O presidente dos Estados Unidos, Donald Trump, elevou o tom da crise no Oriente Médio ao afirmar que países afetados pela falta de combustível deveriam ir até o Estreito de Ormuz e “simplesmente tomar” petróleo. A declaração foi feita nesta terça-feira (31/03), em publicação na rede Truth Social, e amplia o risco de escalada global em meio ao conflito com o Irã.
Segundo Trump, países que não participaram das ações militares lideradas por Washington contra Teerã deveriam buscar alternativas por conta própria. Ele também sugeriu que essas nações passem a comprar petróleo dos Estados Unidos.
“A todos esses países que não conseguem obter combustível de aviação por causa do Estreito de Ormuz, como o Reino Unido, tenho uma sugestão: comprem dos Estados Unidos, temos bastante, ou vão até o Estreito e simplesmente tomem”, escreveu.
O presidente americano afirmou ainda que os ataques recentes “essencialmente dizimaram” o Irã e indicou que, na avaliação dele, a ameaça na região diminuiu.
Crise no Estreito de Ormuz pressiona combustível global após fala de Trump sobre petróleo
O Estreito de Ormuz é uma das principais rotas do comércio global de petróleo e gás, conectando o Golfo Pérsico a mercados internacionais. Qualquer interrupção na região afeta diretamente o abastecimento e pressiona os preços da energia.
Nos últimos dias, a redução da circulação de navios elevou o risco de escassez de combustível, especialmente o de aviação. Esse cenário ampliou a preocupação de governos e do mercado internacional com possíveis impactos sobre inflação, transporte e cadeias produtivas.

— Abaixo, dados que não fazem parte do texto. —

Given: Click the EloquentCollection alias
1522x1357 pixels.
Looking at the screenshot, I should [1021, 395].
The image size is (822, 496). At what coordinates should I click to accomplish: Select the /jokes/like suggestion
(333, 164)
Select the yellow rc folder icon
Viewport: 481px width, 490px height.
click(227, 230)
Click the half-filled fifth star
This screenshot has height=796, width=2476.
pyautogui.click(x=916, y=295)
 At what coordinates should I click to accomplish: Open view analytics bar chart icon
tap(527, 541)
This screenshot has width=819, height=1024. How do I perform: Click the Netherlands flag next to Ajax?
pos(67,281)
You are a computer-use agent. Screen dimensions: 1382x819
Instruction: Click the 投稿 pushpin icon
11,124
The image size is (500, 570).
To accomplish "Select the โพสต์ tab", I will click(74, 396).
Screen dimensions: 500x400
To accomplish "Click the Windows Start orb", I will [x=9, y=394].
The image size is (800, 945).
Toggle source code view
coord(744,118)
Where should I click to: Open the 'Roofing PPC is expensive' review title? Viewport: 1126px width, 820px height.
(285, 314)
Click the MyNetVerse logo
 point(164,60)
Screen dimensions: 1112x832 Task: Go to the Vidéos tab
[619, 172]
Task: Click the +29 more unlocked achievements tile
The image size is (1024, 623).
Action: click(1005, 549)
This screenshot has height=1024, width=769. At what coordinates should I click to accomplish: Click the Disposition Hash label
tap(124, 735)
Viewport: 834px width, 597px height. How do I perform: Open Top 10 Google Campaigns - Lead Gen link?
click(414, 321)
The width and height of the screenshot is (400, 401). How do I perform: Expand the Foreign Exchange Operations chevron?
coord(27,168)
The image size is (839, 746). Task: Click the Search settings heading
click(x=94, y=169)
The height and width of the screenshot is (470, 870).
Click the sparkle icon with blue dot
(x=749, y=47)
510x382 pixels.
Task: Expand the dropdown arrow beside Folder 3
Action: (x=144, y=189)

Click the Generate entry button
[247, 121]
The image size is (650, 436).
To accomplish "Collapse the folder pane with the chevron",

A fala de Trump ocorre nesse contexto e adiciona tensão ao sugerir uma ação direta de países na região, considerada estratégica e sensível do ponto de vista militar.
Ruptura com aliados e críticas à Otan
Além da declaração sobre o Estreito de Ormuz, Trump criticou aliados tradicionais, como Reino Unido, França e integrantes da Organização do Tratado do Atlântico Norte. Em publicação na Truth Social, o presidente afirmou que os Estados Unidos não devem mais assumir sozinhos o custo de operações militares.
“Vocês terão que aprender a lutar por si mesmos”, escreveu.
As críticas ocorrem após o secretário de Estado dos EUA, Marco Rubio, também apontar a falta de ação da Otan no conflito, segundo informações divulgadas por agências internacionais.
Trump ainda criticou a França por ter restringido o sobrevoo de aeronaves com suprimentos militares destinados a Israel, classificando a postura como pouco colaborativa.
Escalada militar e negociações em aberto
As declarações ocorrem em meio ao aumento da presença militar dos Estados Unidos no Oriente Médio. Segundo a agência Reuters, milhares de paraquedistas foram enviados à região nos últimos dias, somando-se a contingentes já mobilizados.
Apesar de afirmar que o Irã perdeu capacidade relevante após os ataques, Trump indicou que ainda não pretende retirar as tropas americanas do conflito.
De acordo com a agência Reuters e o jornal Wall Street Journal, autoridades americanas indicam que negociações seguem em andamento, embora o governo iraniano negue a existência de tratativas diretas.
O cenário permanece indefinido, com propostas de cessar-fogo em análise e mediação internacional em curso. O Estreito de Ormuz segue como ponto central da crise, com potencial de impactar tanto o desfecho do conflito quanto a estabilidade econômica global.